Vigabatrin is a stereospecific structural analogue of GABA which irreversibly inhibits GABA transaminase (hence the name “viGABA-Trin”), the enzyme responsible for GABA catabolism. This inhibition results in increased CNS GABA concentrations and a raised seizure threshold. Vigabatrin is typically used in patients with refractory partial seizures and infantile spasms.

Peak concentrations occur within 2 h. No significant plasma protein binding is observed. Vigabatrin decreases concentrations of phenytoin and may increase carbamazepine concentrations.

Acute vigabatrin overdose causes a variety of CNS effects, ranging from somnolence and coma to agitation and acute psychosis; the reason for paradoxical CNS hyperexcitability is unknown. Chronic use is associated with dizziness, tremor, depression, and psychosis. Retinopathy with permanent visual loss, typically in peripheral visual fields, occurs in more than 40% of patients taking vigabatrin [22, 55, 56•, 57].

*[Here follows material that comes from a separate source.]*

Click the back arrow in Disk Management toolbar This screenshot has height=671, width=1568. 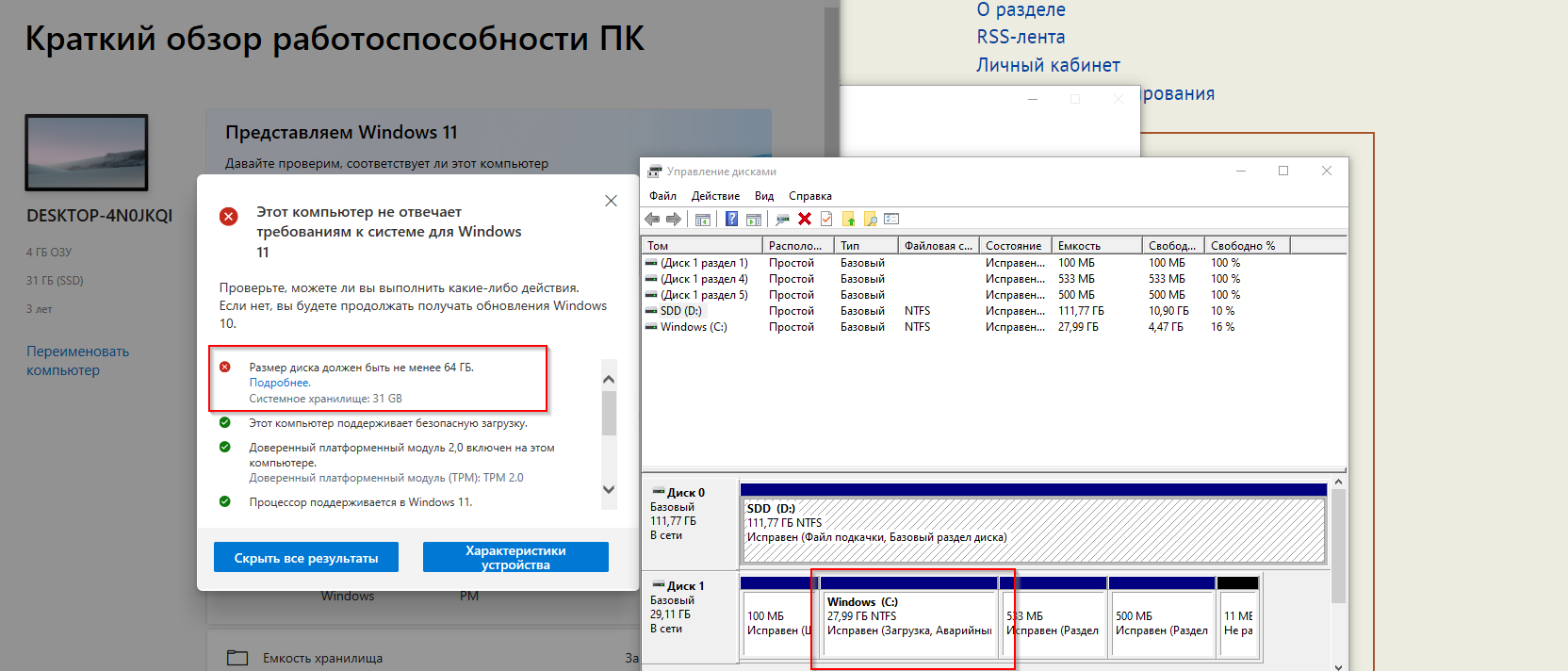[x=651, y=220]
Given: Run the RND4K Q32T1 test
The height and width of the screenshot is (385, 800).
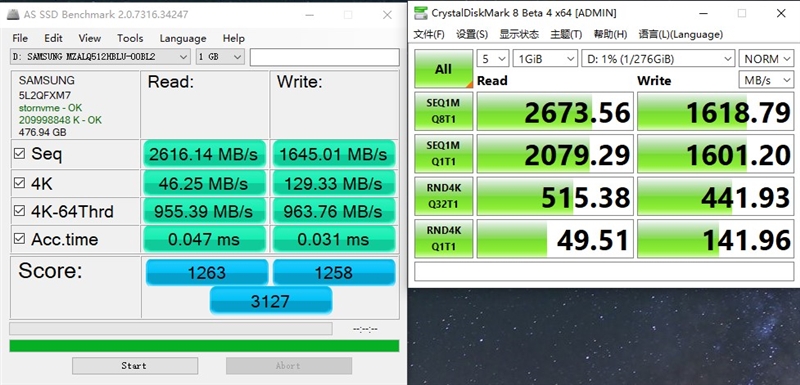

Management of toxicity is largely supportive. Activated charcoal does not significantly adsorb vigabatrin. Benzodiazepines should be used for CNS excitation. Although renal clearance has improved in those with chronic renal failure, extracorporeal vigabatrin removal has not been studied in overdose situations. While the risk of visual field defects is dose-dependent and cumulative, we recommend ophthalmologic consultation after overdose.

Zonisamide

The sulfonamide zonisamide is used for partial seizures. Blockade of neuronal voltage-gated sodium channels and low-voltage, low-threshold T-type calcium channels likely accounts for its anticonvulsant effect. Zonisamide inhibits carbonic anhydrase; however, this does not contribute to its anticonvulsant effect [58,59,60].

Absorption peaks within 5 h, but elimination half-life is long at approximately 60 h. There is approximately 40–50% binding to plasma proteins. Zonisamide is hepatically metabolized via CYP3A4; therefore, other 3A4 drugs (e.g., phenytoin, carbamazepine, and valproic acid) may affect and be affected by zonisamide [61].

CNS depression is the cardinal clinical effect [62, 63]. Hyperchloremic metabolic acidosis and renal calculi due to carbonic anhydrase inhibition are possible. QTc prolongation, hypotension, aplastic anemia, and DIHS have also been noted.

In addition to supportive care, we suggest 24 h of monitored observation and assessing blood counts in an acutely poisoned patient. There is no antidotal therapy. Zonisamide is renally cleared and a single dialysis session has been shown to reduce plasma concentrations by 50% [64]. No data suggests extracorporeal removal is recommended in acute ingestions.

Conclusion

Caring for overdose patients can be challenging due to lack of clinical experience and evidence-based guidance. Supportive care is the hallmark of therapy for all poisonings, including those due to esoteric anticonvulsants. Timely drug levels are not typically available in these situations and do not guide management. A thorough history, examination, screening studies, and coordination with a toxicologist are recommended.